◆ **Task brief**: Copying rule for the data below: pictures stay out, and only the lines from the one with "SCHEDULE APPOINTMENT (521, 52)" down to the one with "Spenden (206, 1964)", inclusive, are repeated exactly.

########################################

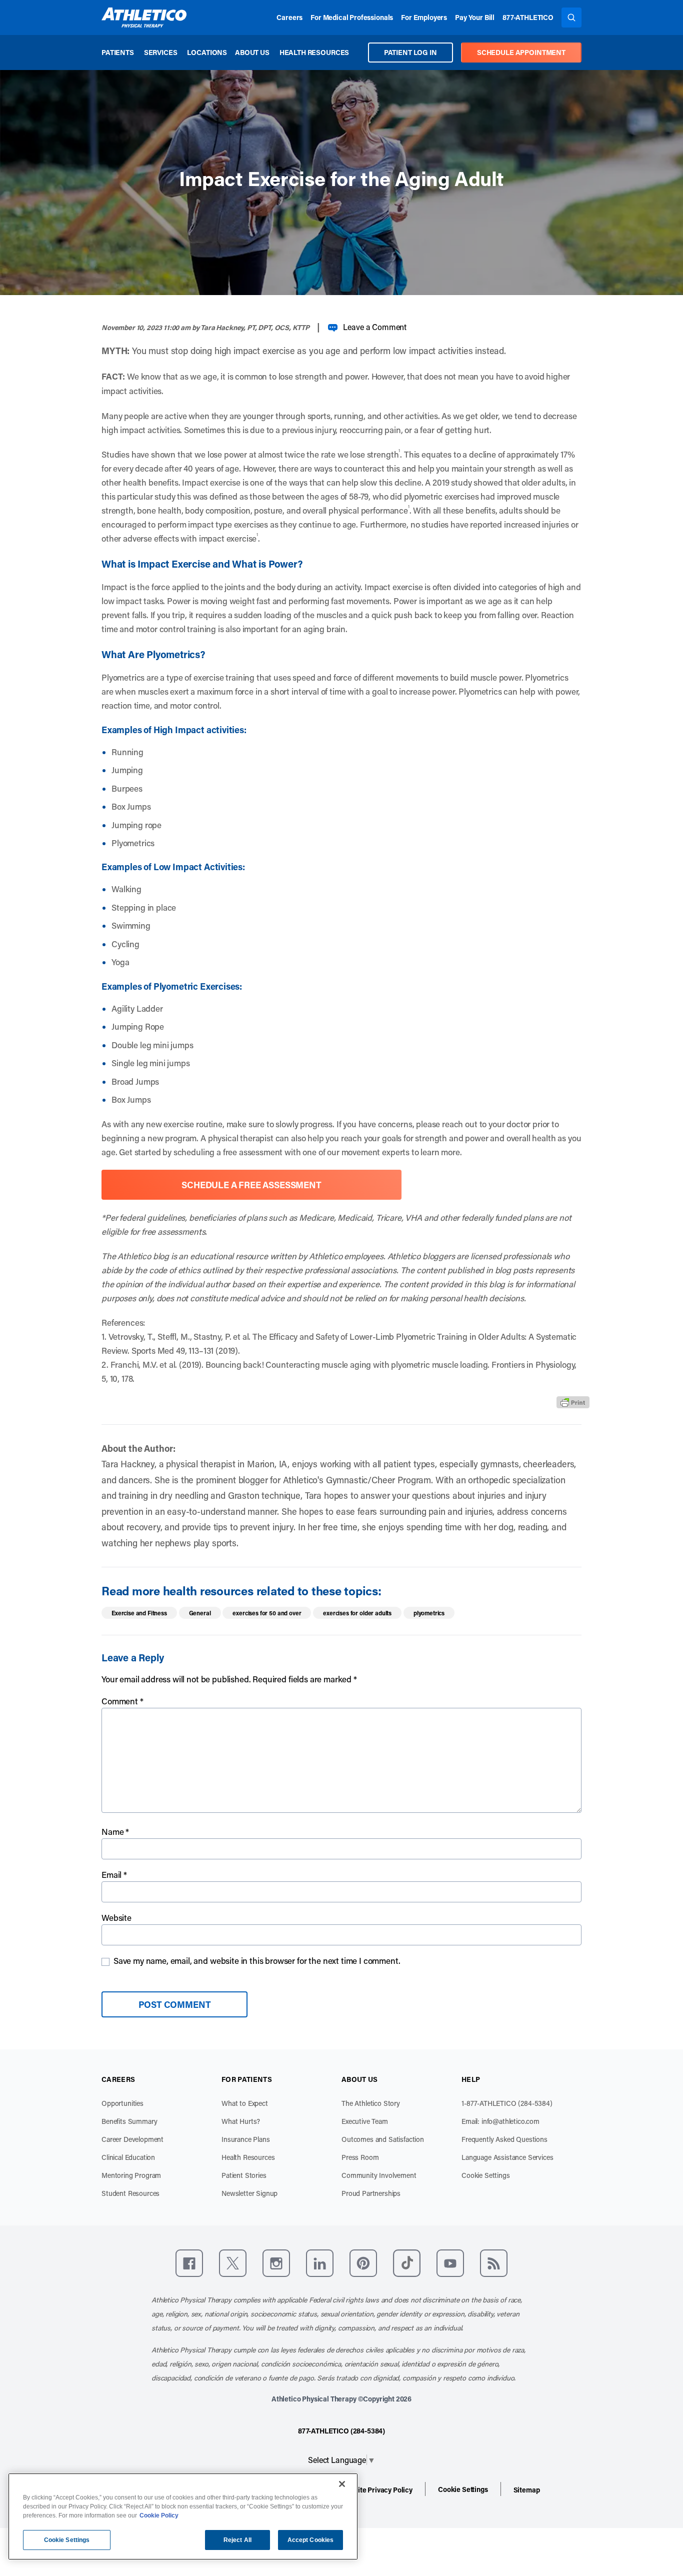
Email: (501, 2121)
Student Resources (131, 2193)
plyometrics (429, 1613)
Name (115, 1831)
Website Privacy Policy (376, 2489)
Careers (289, 17)
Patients (118, 52)
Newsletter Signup (250, 2193)
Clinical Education (128, 2157)
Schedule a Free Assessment (251, 1185)
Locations (207, 52)
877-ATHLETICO (528, 17)
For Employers (424, 17)
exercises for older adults (357, 1613)
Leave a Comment (374, 327)
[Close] (342, 2484)
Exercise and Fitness (139, 1613)
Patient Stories (244, 2175)
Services (161, 52)
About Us (252, 52)
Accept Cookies (311, 2539)
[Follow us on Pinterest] (363, 2263)
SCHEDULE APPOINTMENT (521, 52)
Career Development (133, 2139)
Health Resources (314, 52)
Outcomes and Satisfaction (383, 2139)
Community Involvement (379, 2175)
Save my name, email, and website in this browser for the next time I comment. (257, 1960)
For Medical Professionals (351, 17)
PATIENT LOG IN (410, 52)
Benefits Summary (129, 2121)
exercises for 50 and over (266, 1613)
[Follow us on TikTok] (406, 2263)
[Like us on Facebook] (189, 2263)
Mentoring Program (131, 2175)
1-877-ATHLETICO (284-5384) (507, 2103)
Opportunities (123, 2103)
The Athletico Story (371, 2103)
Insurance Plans (246, 2139)
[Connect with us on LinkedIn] (320, 2263)
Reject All (238, 2539)
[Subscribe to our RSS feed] (494, 2263)
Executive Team (365, 2121)
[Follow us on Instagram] (276, 2263)
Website (117, 1917)
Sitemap (527, 2489)
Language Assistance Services (508, 2157)
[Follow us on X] (232, 2263)
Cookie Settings (486, 2175)
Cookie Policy (159, 2515)
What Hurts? (241, 2121)
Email (114, 1874)
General (200, 1613)
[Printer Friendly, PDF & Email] (573, 1402)
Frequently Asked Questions (505, 2139)
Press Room (360, 2157)
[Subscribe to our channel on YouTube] (450, 2263)
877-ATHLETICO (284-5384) (341, 2430)
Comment (123, 1700)
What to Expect (245, 2103)
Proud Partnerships (371, 2193)
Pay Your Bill (474, 17)
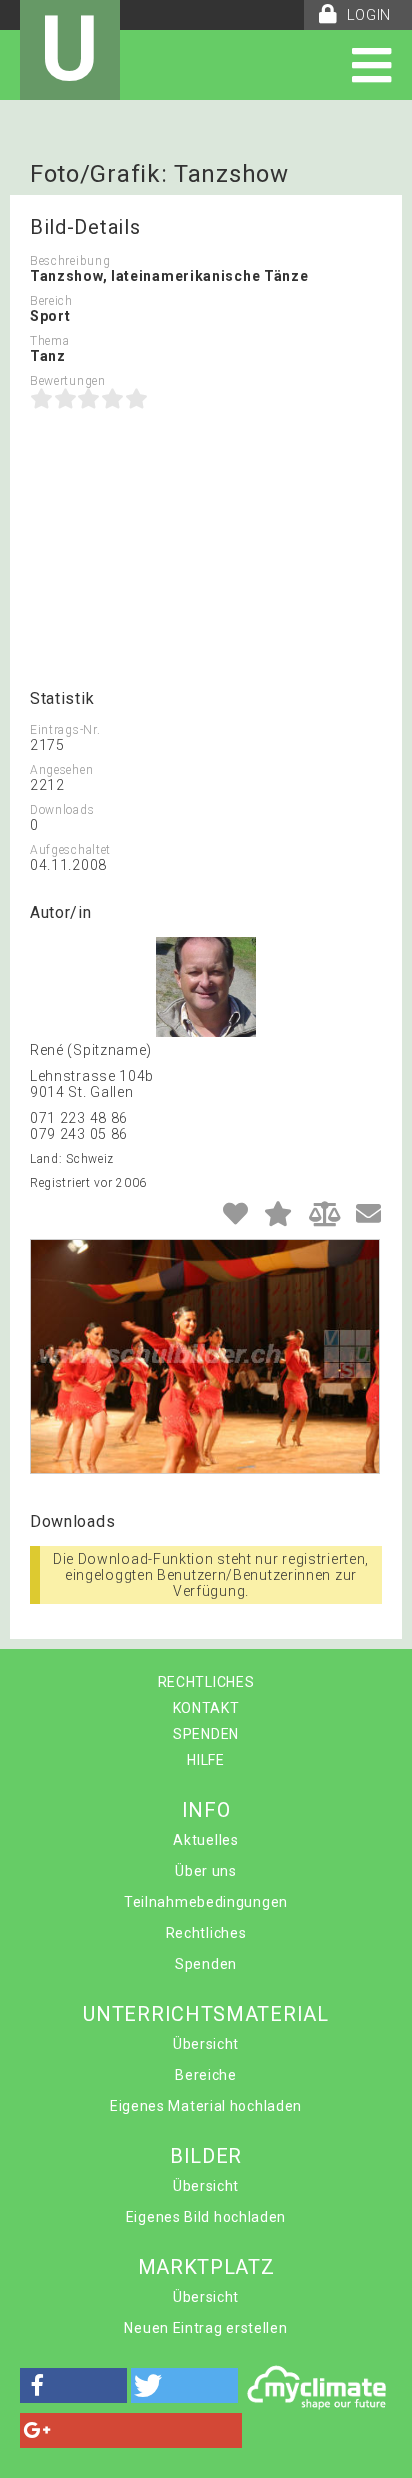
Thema (50, 341)
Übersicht (206, 2044)
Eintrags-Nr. (65, 730)
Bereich (51, 301)
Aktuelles (205, 1840)
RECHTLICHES (206, 1682)
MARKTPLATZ (206, 2267)
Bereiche (206, 2075)
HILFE (206, 1760)
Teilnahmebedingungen (206, 1902)
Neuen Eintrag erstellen (205, 2328)
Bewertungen (68, 381)
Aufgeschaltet (70, 850)
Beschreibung (70, 261)
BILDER (206, 2156)
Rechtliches (206, 1933)
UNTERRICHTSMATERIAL (205, 2014)
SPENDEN (206, 1734)
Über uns (206, 1871)
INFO (206, 1810)
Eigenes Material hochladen (206, 2106)
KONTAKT (206, 1708)
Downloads (62, 810)
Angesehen (61, 770)
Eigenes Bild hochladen (206, 2217)
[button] (73, 2385)
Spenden (206, 1964)
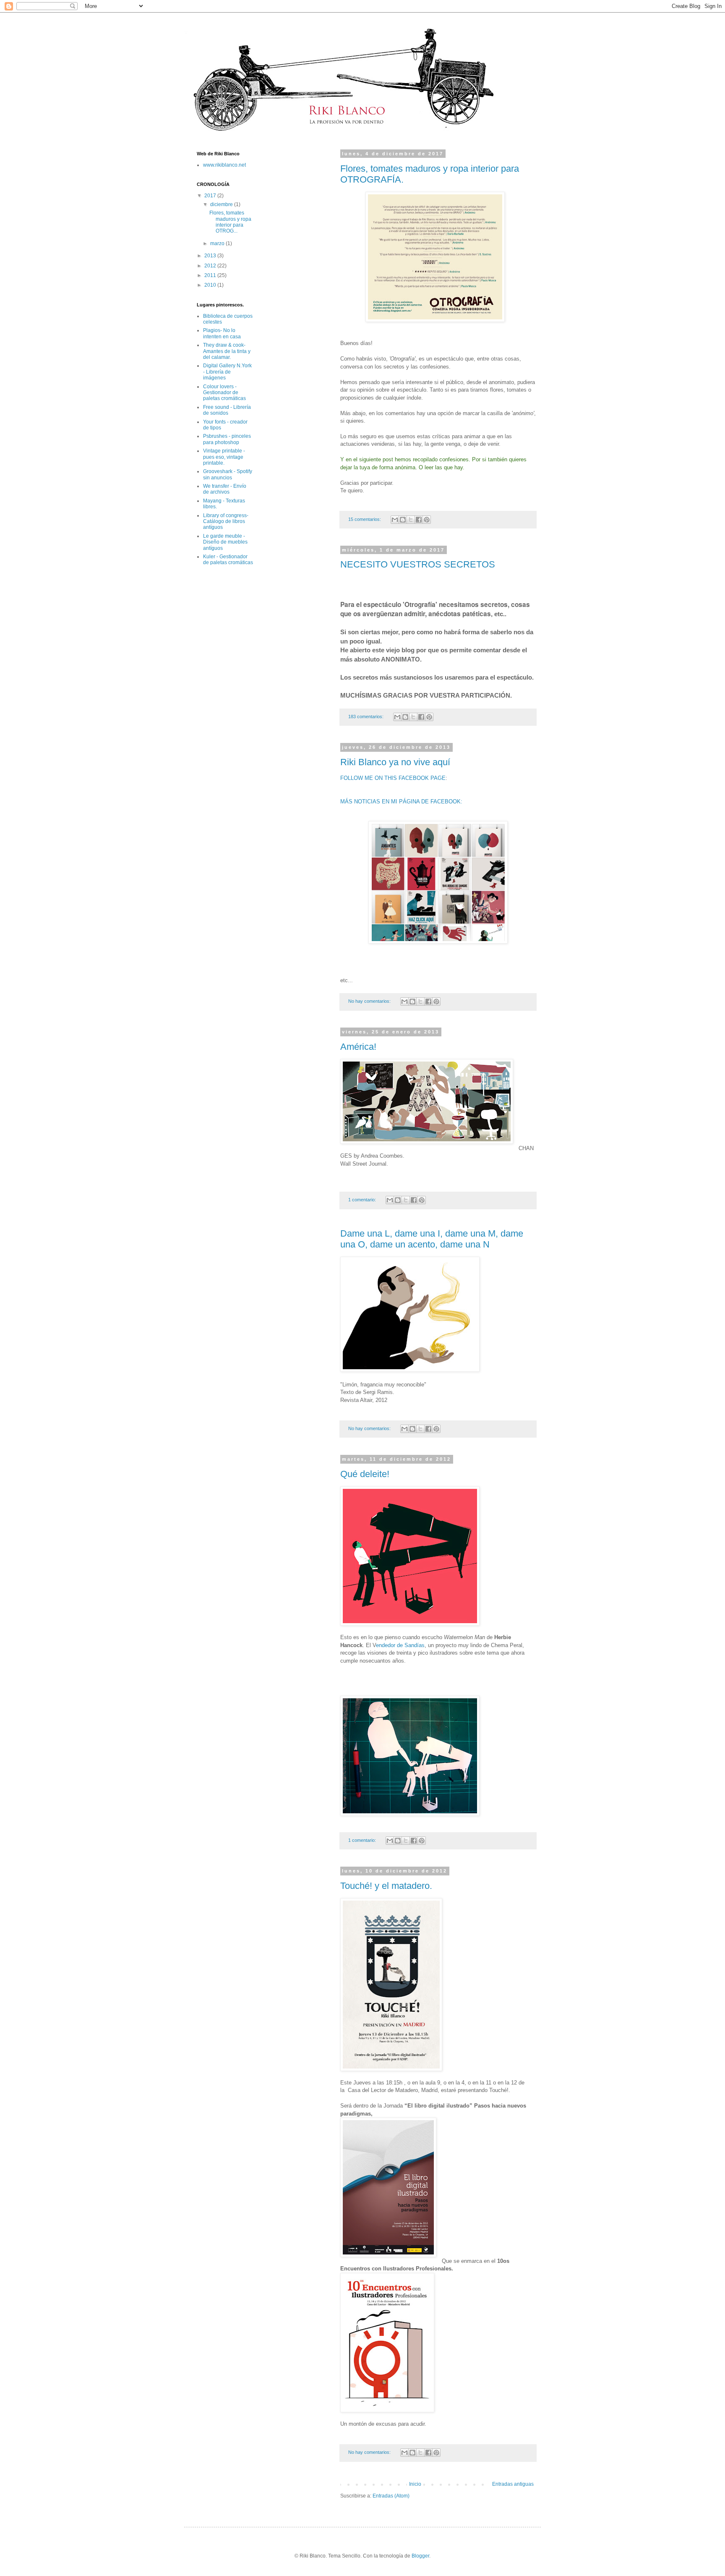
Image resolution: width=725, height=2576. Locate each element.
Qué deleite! (364, 1474)
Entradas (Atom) (391, 2496)
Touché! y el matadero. (386, 1885)
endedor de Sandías (400, 1645)
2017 (210, 196)
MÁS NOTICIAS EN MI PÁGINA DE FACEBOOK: (401, 801)
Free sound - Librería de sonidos (227, 410)
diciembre (222, 204)
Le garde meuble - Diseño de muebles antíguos (225, 542)
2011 (210, 275)
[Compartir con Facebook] (419, 519)
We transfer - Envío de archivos (224, 489)
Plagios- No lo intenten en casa (222, 333)
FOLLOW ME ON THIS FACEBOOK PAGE (393, 778)
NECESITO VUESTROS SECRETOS (417, 564)
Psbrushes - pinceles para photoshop (227, 439)
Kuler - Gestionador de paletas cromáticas (228, 559)
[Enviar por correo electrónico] (395, 519)
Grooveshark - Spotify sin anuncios (227, 474)
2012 (210, 266)
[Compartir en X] (411, 519)
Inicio (415, 2484)
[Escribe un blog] (403, 519)
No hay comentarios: (370, 1001)
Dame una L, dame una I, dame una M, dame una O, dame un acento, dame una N (431, 1239)
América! (358, 1046)
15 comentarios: (365, 519)
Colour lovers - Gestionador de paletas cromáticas (224, 393)
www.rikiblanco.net (224, 165)
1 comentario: (362, 1199)
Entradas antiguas (513, 2484)
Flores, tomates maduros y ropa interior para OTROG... (230, 222)
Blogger (420, 2556)
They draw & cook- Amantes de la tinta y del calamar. (226, 351)
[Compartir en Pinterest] (426, 519)
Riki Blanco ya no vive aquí (395, 762)
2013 (210, 256)
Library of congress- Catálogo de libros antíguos (225, 522)
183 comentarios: (366, 716)
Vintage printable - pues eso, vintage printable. (224, 457)
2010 (210, 285)
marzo (218, 243)
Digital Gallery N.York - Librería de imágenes (227, 372)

########################################

◆ **Answer for the task**:
SCHEDULE APPOINTMENT (521, 52)
Career Development (133, 2139)
Health Resources (314, 52)
Outcomes and Satisfaction (383, 2139)
Community Involvement (379, 2175)
Save my name, email, and website in this browser for the next time I comment. (257, 1960)
For Medical Professionals (351, 17)
PATIENT LOG IN (410, 52)
Benefits Summary (129, 2121)
exercises for 50 and over (266, 1613)
[Follow us on TikTok] (406, 2263)
[Like us on Facebook] (189, 2263)
Mentoring Program (131, 2175)
1-877-ATHLETICO (284-5384) (507, 2103)
Opportunities (123, 2103)
The Athletico Story (371, 2103)
Insurance Plans (246, 2139)
[Connect with us on LinkedIn] (320, 2263)
Reject All (238, 2539)
[Subscribe to our RSS feed] (494, 2263)
Executive Team (365, 2121)
[Follow us on Instagram] (276, 2263)
Website (117, 1917)
Sitemap (527, 2489)
Language Assistance Services (508, 2157)
[Follow us on X] (232, 2263)
Cookie Settings (486, 2175)
Cookie Policy (159, 2515)
What Hurts? (241, 2121)
Email (114, 1874)
General (200, 1613)
[Printer Friendly, PDF & Email] (573, 1402)
Frequently Asked Questions (505, 2139)
Press Room (360, 2157)
[Subscribe to our channel on YouTube] (450, 2263)
877-ATHLETICO (284-5384) (341, 2430)
Comment (123, 1700)
What to Expect (245, 2103)
Proud Partnerships (371, 2193)
Pay Your Bill (474, 17)
Thema (50, 341)
Übersicht (206, 2044)
Eintrags-Nr. (65, 730)
Bereich (51, 301)
Aktuelles (205, 1840)
RECHTLICHES (206, 1682)
MARKTPLATZ (206, 2267)
Bereiche (206, 2075)
HILFE (206, 1760)
Teilnahmebedingungen (206, 1902)
Neuen Eintrag erstellen (205, 2328)
Bewertungen (68, 381)
Aufgeschaltet (70, 850)
Beschreibung (70, 261)
BILDER (206, 2156)
Rechtliches (206, 1933)
UNTERRICHTSMATERIAL (205, 2014)
SPENDEN (206, 1734)
Über uns (206, 1871)
INFO (206, 1810)
Eigenes Material hochladen (206, 2106)
KONTAKT (206, 1708)
Downloads (62, 810)
Angesehen (61, 770)
Eigenes Bild hochladen (206, 2217)
[button] (73, 2385)
Spenden (206, 1964)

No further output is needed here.